Franklin bowed his head between his hands and half groaned over the pain which he had cost. Then slowly and crushingly his own hurt came home to him. Every fibre of his being, which had been exultingly crying out in triumph at the finding of this missing friend — every fibre so keenly strung — now snapped and sprang back at rag ends. In his brain he could feel the parting one by one of the strings which but now sang in unison. Discord, darkness, dismay, sat on all the world.

The leisurely foot of Buford sounded on the stair, and he knocked gaily on the door jam as he entered.

"Well, niece," said he, "Mrs. Buford thinks we ought to be starting back for home right soon now."

Mary Ellen rose and bowed to Franklin as she passed to leave the room; but perhaps neither she nor Franklin was fully conscious of the leave-taking.
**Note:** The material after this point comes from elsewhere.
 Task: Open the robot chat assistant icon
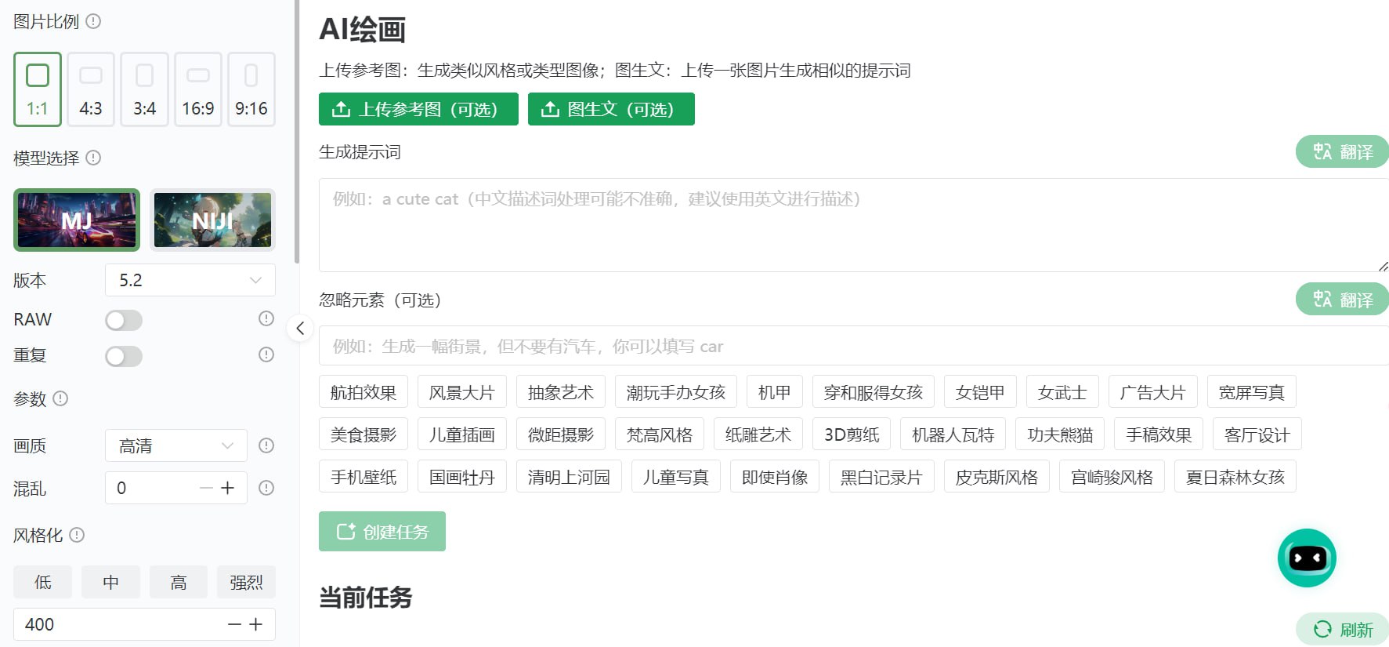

Buford saw nothing out of the way, but turned and held out his hand. "By the way, Captain Franklin," said he, "I'm mighty glad to meet you, sir — mighty glad. We shall want you to come down and see us often. It isn't very far — only about twenty-five miles south. They call our place the Halfway Ranch, and it's not a bad name, for it's only about halfway as good a place as you and I have always been used to; but it's ours, and you will be welcome there. We'll be up here sometimes, and you must come down. We shall depend on seeing you now and then."

"I trust we shall be friends," mumbled Franklin.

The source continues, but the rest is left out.